+++ The records

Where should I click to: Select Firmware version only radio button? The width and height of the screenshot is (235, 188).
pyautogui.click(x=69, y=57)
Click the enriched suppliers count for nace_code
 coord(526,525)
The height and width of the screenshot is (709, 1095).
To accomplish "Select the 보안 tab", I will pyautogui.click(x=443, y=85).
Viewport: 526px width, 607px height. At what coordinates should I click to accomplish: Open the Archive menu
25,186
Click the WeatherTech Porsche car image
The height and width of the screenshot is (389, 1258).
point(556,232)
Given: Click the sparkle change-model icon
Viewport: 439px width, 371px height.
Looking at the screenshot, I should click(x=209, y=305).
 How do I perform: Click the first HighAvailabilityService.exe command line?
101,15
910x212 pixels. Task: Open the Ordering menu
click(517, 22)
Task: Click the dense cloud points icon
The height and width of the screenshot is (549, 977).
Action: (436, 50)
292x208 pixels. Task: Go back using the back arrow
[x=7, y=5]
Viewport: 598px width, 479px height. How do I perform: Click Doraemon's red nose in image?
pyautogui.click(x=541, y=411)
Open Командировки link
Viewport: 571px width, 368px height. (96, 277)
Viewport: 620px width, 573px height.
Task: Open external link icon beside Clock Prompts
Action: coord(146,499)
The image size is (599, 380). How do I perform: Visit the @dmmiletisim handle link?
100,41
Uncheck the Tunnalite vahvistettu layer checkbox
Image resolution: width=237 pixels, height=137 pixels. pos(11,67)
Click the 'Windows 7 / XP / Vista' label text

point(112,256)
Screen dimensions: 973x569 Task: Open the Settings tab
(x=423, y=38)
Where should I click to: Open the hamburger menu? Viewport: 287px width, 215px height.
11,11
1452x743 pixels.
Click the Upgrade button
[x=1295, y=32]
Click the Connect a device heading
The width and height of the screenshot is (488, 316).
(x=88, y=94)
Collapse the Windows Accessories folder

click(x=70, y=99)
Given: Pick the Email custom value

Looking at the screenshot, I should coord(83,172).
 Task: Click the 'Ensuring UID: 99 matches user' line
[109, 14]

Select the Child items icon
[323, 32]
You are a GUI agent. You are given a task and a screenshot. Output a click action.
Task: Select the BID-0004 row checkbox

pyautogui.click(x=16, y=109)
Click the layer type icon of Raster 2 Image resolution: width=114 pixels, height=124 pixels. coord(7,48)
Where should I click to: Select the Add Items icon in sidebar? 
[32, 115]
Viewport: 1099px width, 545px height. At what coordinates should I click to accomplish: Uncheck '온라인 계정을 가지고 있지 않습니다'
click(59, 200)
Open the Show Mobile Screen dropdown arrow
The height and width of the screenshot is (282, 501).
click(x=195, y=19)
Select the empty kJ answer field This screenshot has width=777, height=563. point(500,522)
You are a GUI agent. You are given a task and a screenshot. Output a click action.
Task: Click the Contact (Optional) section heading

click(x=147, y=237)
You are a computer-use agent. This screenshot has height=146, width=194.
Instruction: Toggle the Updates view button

++++++

▶ _Activity_
Report how many lines above include "This". Nothing else.

▶ _Completed exercise_
2